“There is no end of craving. Hence contentment alone is the best way to happiness. Therefore, acquire contentment.” - Swami Sivananda
So I was listening to a bunch of debt-free screams on the Dave Ramsey Show today in my car while driving back from acupuncture. Dave often asks the callers what the hardest part of their journey was or what was their "key" to getting out of debt. There are lots of common answers... learning to say "no," sticking to a budget, working together with your spouse, for example. As I'm listening to these callers, I'm always imagining what the hub and I will say when we finally get to call in and scream. I think the hardest part and the easiest part -and certainly the most necessary part - of our debt-free mission is the monthly budget. But at the heart of it, I think the real key for us has been finding true contentment.
I've had satisfaction and contentment in my head a lot lately as the Beth Moore study I'm doing (with my girls' small group) is focusing this week on finding ultimate satisfaction in God. So I really have to credit God with my ability to be so content with where we are and what we have. You'll constantly see me joking about the decisions "old me" would've made versus the "new me." Because my world focus is so different than it was two years ago. You can see it spelled out in my blog... thumb back through my content from the first year or so and there's a lot of jibber jabber about shopping and the latest and greatest hot new item that I'm wanting. But over these last 24 months, you'll have to do a fair amount of digging to find much of anything devoted to shopping. Simply because I've barely been shopping in the last two years! I mean, seriously... you remember my shopping tally from 2009? As in total dollars spent shopping for myself? $45.57. Old me would've spent that much in a skinny minute on a random Tuesday afternoon without blinking.
I honestly can only point to God's intervention when it comes to my learning how to say NO. I've said it a million times, but when we made the decision as husband and wife to turn our finances around, get on a budget, and do this money thing the right way, we didn't look back. It was not an overnight success. It was very hard. But month after month, I began to trust God more and more and more. I could see him working and my faith got bigger. And somewhere along the way, saying NO was no longer hard to do. I'm not sure where exactly along the road it happened, but I'm just not at all tempted by new and shiny things anymore... whether they be shoes or furniture or cars or anything.
I think this change happened for several reasons. First, through this process, we've really learned the value of the dollar. We do all of our discretionary spending in cash. As in dollar bills. We do this because (a) we've found it's the only way to really stick to the budget and (b) when you use cash, it hurts more, so you therefore spend less. (This has been scientifically proven and is also, on the flip side, why fast food joints started taking cards.) Handing over cold hard cash is a lot harder than swiping a card. You can bet your britches I know my total before I get to the cash register, no matter where I am.
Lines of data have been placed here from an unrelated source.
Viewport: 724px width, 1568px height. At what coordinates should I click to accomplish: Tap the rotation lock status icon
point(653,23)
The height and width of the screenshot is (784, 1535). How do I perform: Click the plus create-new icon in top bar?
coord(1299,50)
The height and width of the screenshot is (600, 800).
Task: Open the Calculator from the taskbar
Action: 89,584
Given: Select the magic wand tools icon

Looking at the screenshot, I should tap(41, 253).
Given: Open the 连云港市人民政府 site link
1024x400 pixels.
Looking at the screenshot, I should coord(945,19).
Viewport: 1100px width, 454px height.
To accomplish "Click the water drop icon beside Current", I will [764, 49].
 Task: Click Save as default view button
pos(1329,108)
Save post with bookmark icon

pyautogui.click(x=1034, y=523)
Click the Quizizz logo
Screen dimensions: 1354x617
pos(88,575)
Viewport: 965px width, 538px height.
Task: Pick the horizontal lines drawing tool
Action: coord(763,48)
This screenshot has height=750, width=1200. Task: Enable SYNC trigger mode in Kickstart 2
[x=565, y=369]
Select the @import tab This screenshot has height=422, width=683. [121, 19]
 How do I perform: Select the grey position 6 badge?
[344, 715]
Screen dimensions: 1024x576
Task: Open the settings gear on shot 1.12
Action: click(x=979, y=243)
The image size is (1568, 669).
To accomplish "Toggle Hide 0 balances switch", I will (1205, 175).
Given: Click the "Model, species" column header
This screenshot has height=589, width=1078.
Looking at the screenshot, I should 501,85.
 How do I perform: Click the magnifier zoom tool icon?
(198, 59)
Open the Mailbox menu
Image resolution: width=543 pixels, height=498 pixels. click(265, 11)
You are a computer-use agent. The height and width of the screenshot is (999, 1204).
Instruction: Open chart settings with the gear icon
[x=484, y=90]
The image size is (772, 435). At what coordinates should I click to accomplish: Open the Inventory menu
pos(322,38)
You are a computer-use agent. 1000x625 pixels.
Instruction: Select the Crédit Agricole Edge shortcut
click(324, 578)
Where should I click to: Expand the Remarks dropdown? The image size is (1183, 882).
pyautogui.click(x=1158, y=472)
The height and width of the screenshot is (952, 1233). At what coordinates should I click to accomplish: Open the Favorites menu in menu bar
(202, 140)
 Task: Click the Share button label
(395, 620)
The second reason I think I've really found contentment is the fact that the hub and I are so focused on our goals. We constantly have our eye on the prize. Our debt snowball is taped to our bathroom mirror. It's there every day, staring us in the face. Dave said, "When something is important to you, you will move Heaven and earth to make it happen." Well, this is the most important thing to us right now - becoming debt-free. So spending money on things like shoes, which I already have a million of, seems ridiculous and I'm not even tempted. In fact many things I used to find so much value in somehow made their way over to ebay. I've learned that cash in my pocket is better.
The funny thing is, after two years of learning to rewire my thinking, I now have a hard time shopping when I actually do have money to spend. Whereas before, any little trinket that caught my eye would do... now it's a very well thought out process. Lots of weighing opportunity cost. OK, I've only got this $50... I've got to make it count! And don't you know I'll stretch that $50 as far as humanly possible. We set aside some money for the hub to get some new clothes for his new job this month. It felt SO weird to be shopping. Not a guilty feeling, just weird. Unfamiliar. And the way we approach a shopping trip is so vastly different than it was before.
But whether we can afford to shop in a given month or not, I must say that true contentment is nothing short of priceless. More now than ever, I realize chasing after the latest "must-have" item never truly satisfies. Solomon had it right... it's all so "meaningless." But don't get me wrong, girls... there's nothing wrong with shopping till you drop. If you've got the cash, go for it! There will be a day when I'll be back at it - rest assured! I never stopped loving "stuff." But don't go chasing contentment in a shopping bag. You won't find it there.
I've learned and am still learning that only God and God alone can truly satisfy. And this is the biggest and best reason that I've embraced real contentment. Instead of looking in my closet, or at my friends, or the Joneses, I'm looking up. This whole money makeover we've been doing the last couple of years has been more of a spiritual journey than a financial one. Of course it is greatly financial, but through this process our hearts have been changed. We're content. We're able to make sacrifices today more easily because we're on our way somewhere better. And that's where God is really doing his work.